La descente aux enfers

Selon Origène

Dans La descente du Christ aux enfers, par Rémi Gounelle, p. 36s

 

          Quelques cent cinquante ans après la mort du Fils de Dieu, l’idée selon laquelle il s’est rendu aux enfers s’est à tel point développée et diffusée que le païen Celse a pu se moquer des chrétiens en ces termes : Vous n’irez pas prétendre à son sujet que, n’ayant pas persuadé ceux qui étaient ici-bas, il s’en est allé en enfer persuader ceux qui y étaient ? Cette idée, précisa-t-il par la suite, lui paraît aussi incroyable que les récits des descentes en enfer de Pythagore et d’autres.

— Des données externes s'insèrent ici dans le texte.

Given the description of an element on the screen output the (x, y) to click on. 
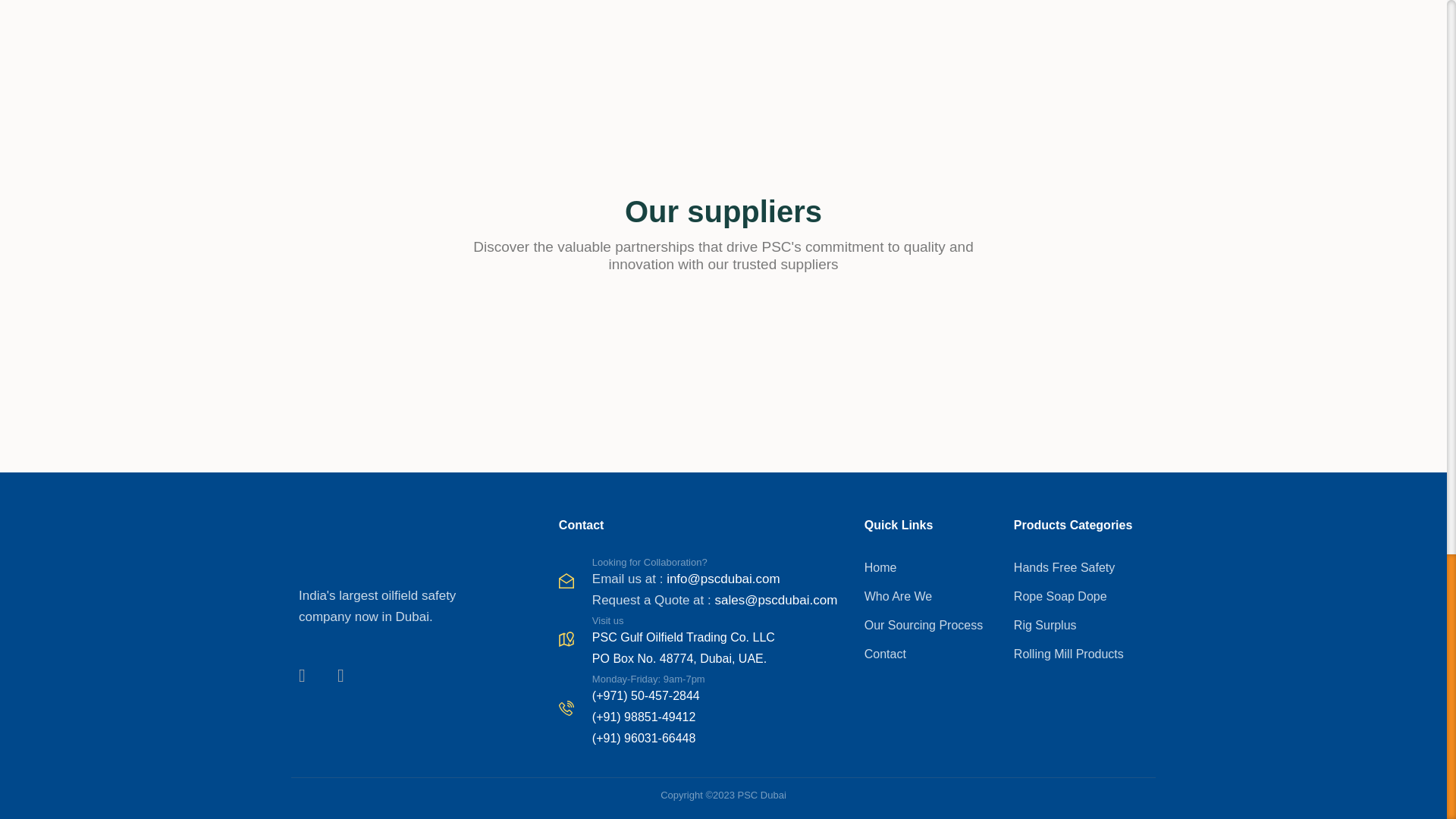
Rolling Mill Products (1080, 654)
Rig Surplus (1080, 625)
Hands Free Safety (1080, 567)
Rope Soap Dope (1080, 596)
Our Sourcing Process (931, 625)
Home (931, 567)
Contact (931, 654)
Who Are We (931, 596)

            Origène répliqua, au milieu du III° siècle, sur tous les plans sur lesquels le conduisait Celse. A l’accusation d’invraisemblance, il répondit que Jésus est vraiment mort avant de se rendre en enfer, et donc que son voyage infernal ne peut être considéré comme une imposture. Il réaffirma, d’autre part, que le Christ a réussi à convaincre les hommes vivant ici-bas, et que sa mort devait dès lors être imputé au trop grand succès de sa mission, et non à l’échec de celle-ci comme le prétendait Celse. Enfin, il énonça comment il comprenait la descente du Fils de Dieu dans le monde infernal. Sa représentation, bien que brièvement formulée, impressionne par sa clarté et par sa précision : Une fois son âme dépouillée de son corps, il s’entretint avec les âmes dépouillées de leur corps, convertissant celles d’entre elles qui le voulaient, ou celles qu’il voyait, pour des raisons connues de lui, mieux disposées.

            En ces quelques lignes, Origène donne le sujet de la descente aux enfers, il s’agit de l’âme, le Christ se rendant, comme tout homme, dans le monde infernal. Il dit également ce que le Fils de Dieu y fit : il s’entretint avec les âmes qui s’y trouvaient, mais n’en convertit qu’une partie. Le théologien ne précise pas si les âmes qui ont reçu le salut sont sorties immédiatement ou non des enfers.

            Si la réponse d’Origène est exceptionnelle par l’ensemble des précisions qu’elle donne simultanément, elle est cependant un bon représentant du développement que le motif de la descente du Fils de Dieu aux enfers a subi depuis les temps apostoliques. Au III° siècle, les chrétiens semblent en effet avoir partagé la croyance selon laquelle le Christ s’est rendu dans les contrées infernales pour en délivrer des morts, et ne pas avoir contesté la légitimité de cette croyance. Il convient toutefois de remarquer que les sources antérieures au début du IV° siècle qui ne font pas état de ce motif, sont nombreuses, notamment en Italie, en Grèce, en Palestine, et que tout aussi fréquents sont les textes qui mentionnent la venue du fils de Dieu dans le monde infernal sans s’y attarder. Il faut donc considérer la descente du Christ en enfer comme l’un des multiples éléments d’un fond de croyance indiscuté, et non comme un aspect central de la foi chrétienne de cette époque.